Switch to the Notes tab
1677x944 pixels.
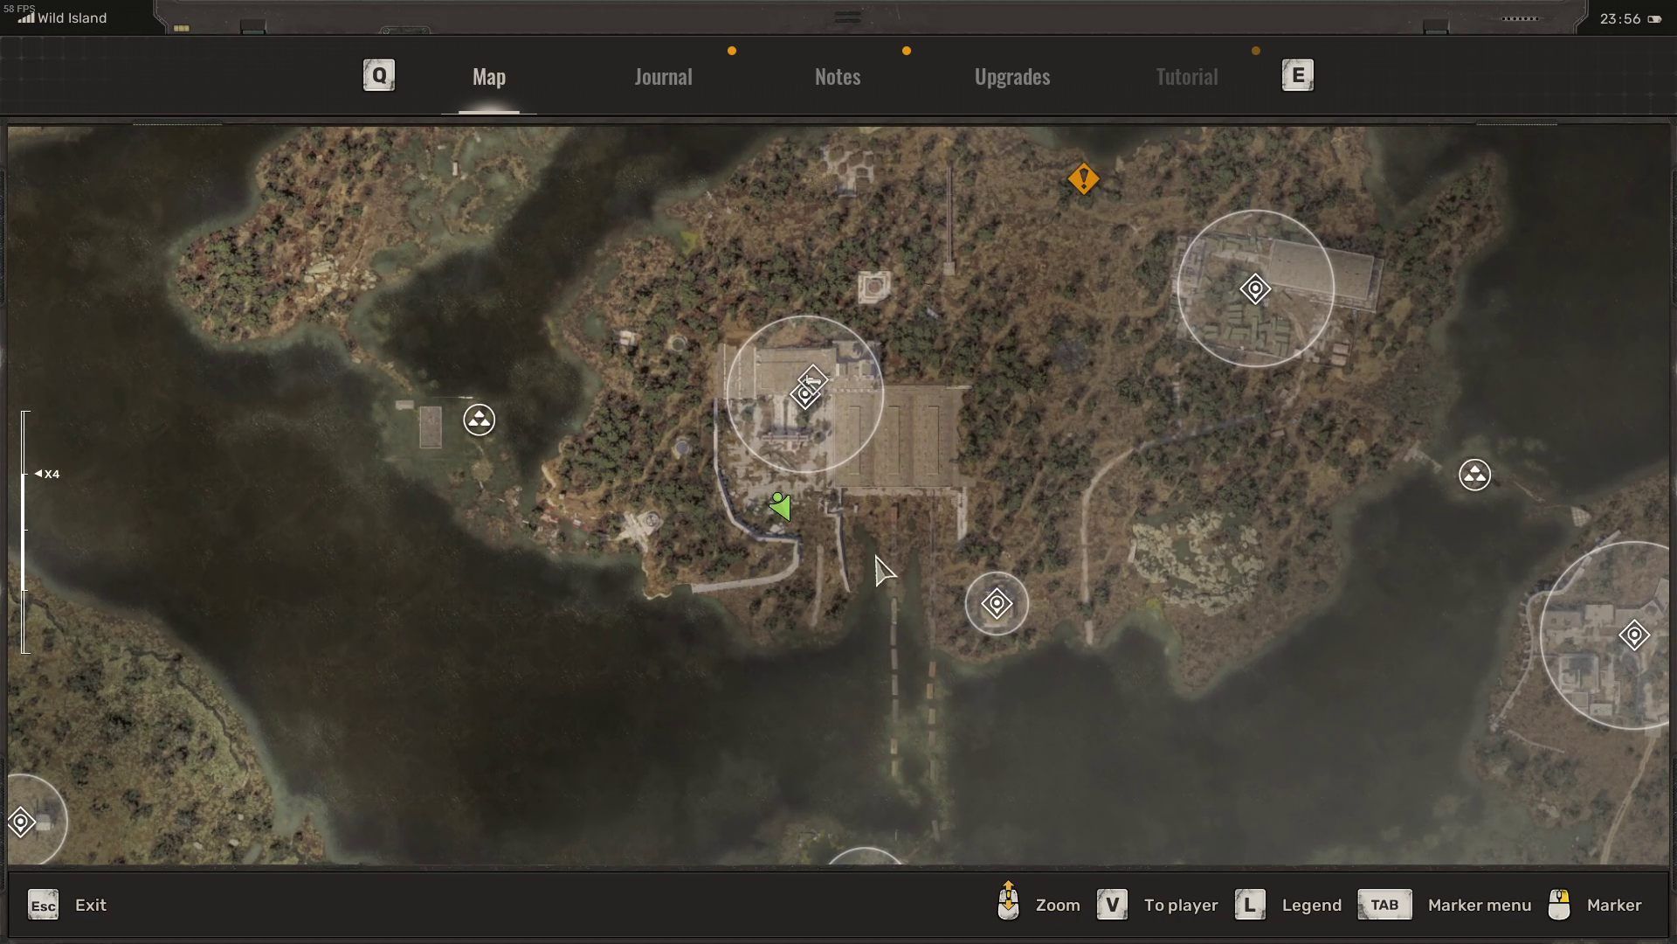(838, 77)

====

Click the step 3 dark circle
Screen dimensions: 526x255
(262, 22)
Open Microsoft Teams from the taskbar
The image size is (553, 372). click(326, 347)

====

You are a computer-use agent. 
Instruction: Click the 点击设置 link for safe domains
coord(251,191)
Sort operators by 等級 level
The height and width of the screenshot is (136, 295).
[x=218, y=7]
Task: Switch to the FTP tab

====

**Aim of the task**
Which lines in the listing above contain the word "Switch"? Locate each one and copy it out in full, matching case exactly.

**The response**
Switch to the Notes tab
Task: Switch to the FTP tab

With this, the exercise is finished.